_ABOUT THIS EXERCISE_
Below are records. Return each one exactly as written.
[INFORMATION PROVIDED]
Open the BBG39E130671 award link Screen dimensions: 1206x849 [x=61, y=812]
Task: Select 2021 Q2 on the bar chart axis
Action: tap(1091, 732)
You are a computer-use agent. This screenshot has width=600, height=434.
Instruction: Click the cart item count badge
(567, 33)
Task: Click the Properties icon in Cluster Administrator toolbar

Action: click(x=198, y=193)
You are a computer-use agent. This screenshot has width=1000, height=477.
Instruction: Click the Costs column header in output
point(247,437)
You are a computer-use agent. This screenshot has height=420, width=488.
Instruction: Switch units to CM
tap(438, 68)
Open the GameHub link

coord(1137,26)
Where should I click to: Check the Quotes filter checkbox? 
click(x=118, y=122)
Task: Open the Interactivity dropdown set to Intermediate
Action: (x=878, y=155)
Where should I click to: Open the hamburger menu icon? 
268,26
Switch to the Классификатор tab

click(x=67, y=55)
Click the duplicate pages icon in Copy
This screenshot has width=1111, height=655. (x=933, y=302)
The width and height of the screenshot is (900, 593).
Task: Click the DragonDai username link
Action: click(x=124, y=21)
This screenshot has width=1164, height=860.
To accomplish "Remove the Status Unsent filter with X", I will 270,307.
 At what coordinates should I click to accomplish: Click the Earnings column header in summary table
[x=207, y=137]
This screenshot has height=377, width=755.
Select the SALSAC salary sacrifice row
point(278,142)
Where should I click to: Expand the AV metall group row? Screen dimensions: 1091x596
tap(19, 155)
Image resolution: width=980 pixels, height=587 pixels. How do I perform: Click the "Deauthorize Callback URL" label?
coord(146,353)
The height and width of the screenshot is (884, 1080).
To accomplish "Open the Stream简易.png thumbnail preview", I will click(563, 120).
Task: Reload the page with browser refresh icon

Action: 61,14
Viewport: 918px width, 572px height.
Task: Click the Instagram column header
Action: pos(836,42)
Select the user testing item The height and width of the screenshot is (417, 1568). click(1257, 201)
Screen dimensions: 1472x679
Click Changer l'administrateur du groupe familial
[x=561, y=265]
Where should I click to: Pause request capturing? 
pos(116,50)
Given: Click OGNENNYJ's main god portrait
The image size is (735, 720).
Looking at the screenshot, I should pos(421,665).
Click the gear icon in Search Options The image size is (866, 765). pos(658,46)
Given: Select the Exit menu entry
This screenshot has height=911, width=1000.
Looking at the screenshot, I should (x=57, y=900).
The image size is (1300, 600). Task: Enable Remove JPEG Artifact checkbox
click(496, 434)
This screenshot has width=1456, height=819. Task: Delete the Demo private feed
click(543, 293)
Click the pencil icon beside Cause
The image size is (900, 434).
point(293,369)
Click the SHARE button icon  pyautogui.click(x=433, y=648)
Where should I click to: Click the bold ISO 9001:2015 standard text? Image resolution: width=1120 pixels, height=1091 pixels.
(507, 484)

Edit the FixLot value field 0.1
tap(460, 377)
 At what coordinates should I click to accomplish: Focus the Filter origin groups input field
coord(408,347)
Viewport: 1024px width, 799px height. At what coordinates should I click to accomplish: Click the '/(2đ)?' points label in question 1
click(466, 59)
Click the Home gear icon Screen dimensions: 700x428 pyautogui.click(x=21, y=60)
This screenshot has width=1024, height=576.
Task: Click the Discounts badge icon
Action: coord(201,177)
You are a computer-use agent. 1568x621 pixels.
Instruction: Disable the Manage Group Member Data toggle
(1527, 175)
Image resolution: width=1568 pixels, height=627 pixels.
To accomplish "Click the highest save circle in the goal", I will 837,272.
[/INFORMATION PROVIDED]
_EXERCISE RESULT_
Open the BBG39E130671 award link Screen dimensions: 1206x849 [x=61, y=812]
Task: Select 2021 Q2 on the bar chart axis
Action: tap(1091, 732)
You are a computer-use agent. This screenshot has width=600, height=434.
Instruction: Click the cart item count badge
(567, 33)
Task: Click the Properties icon in Cluster Administrator toolbar

Action: click(x=198, y=193)
You are a computer-use agent. This screenshot has width=1000, height=477.
Instruction: Click the Costs column header in output
point(247,437)
You are a computer-use agent. This screenshot has height=420, width=488.
Instruction: Switch units to CM
tap(438, 68)
Open the GameHub link

coord(1137,26)
Where should I click to: Check the Quotes filter checkbox? 
click(x=118, y=122)
Task: Open the Interactivity dropdown set to Intermediate
Action: (x=878, y=155)
Where should I click to: Open the hamburger menu icon? 
268,26
Switch to the Классификатор tab

click(x=67, y=55)
Click the duplicate pages icon in Copy
This screenshot has width=1111, height=655. (x=933, y=302)
The width and height of the screenshot is (900, 593).
Task: Click the DragonDai username link
Action: click(x=124, y=21)
This screenshot has width=1164, height=860.
To accomplish "Remove the Status Unsent filter with X", I will 270,307.
 At what coordinates should I click to accomplish: Click the Earnings column header in summary table
[x=207, y=137]
This screenshot has height=377, width=755.
Select the SALSAC salary sacrifice row
point(278,142)
Where should I click to: Expand the AV metall group row? Screen dimensions: 1091x596
tap(19, 155)
Image resolution: width=980 pixels, height=587 pixels. How do I perform: Click the "Deauthorize Callback URL" label?
coord(146,353)
The height and width of the screenshot is (884, 1080).
To accomplish "Open the Stream简易.png thumbnail preview", I will click(563, 120).
Task: Reload the page with browser refresh icon

Action: 61,14
Viewport: 918px width, 572px height.
Task: Click the Instagram column header
Action: pos(836,42)
Select the user testing item The height and width of the screenshot is (417, 1568). click(1257, 201)
Screen dimensions: 1472x679
Click Changer l'administrateur du groupe familial
[x=561, y=265]
Where should I click to: Pause request capturing? 
pos(116,50)
Given: Click OGNENNYJ's main god portrait
The image size is (735, 720).
Looking at the screenshot, I should pos(421,665).
Click the gear icon in Search Options The image size is (866, 765). pos(658,46)
Given: Select the Exit menu entry
This screenshot has height=911, width=1000.
Looking at the screenshot, I should (x=57, y=900).
The image size is (1300, 600). Task: Enable Remove JPEG Artifact checkbox
click(496, 434)
This screenshot has width=1456, height=819. Task: Delete the Demo private feed
click(543, 293)
Click the pencil icon beside Cause
The image size is (900, 434).
point(293,369)
Click the SHARE button icon  pyautogui.click(x=433, y=648)
Where should I click to: Click the bold ISO 9001:2015 standard text? Image resolution: width=1120 pixels, height=1091 pixels.
(507, 484)

Edit the FixLot value field 0.1
tap(460, 377)
 At what coordinates should I click to accomplish: Focus the Filter origin groups input field
coord(408,347)
Viewport: 1024px width, 799px height. At what coordinates should I click to accomplish: Click the '/(2đ)?' points label in question 1
click(466, 59)
Click the Home gear icon Screen dimensions: 700x428 pyautogui.click(x=21, y=60)
This screenshot has width=1024, height=576.
Task: Click the Discounts badge icon
Action: coord(201,177)
You are a computer-use agent. 1568x621 pixels.
Instruction: Disable the Manage Group Member Data toggle
(1527, 175)
Image resolution: width=1568 pixels, height=627 pixels.
To accomplish "Click the highest save circle in the goal", I will 837,272.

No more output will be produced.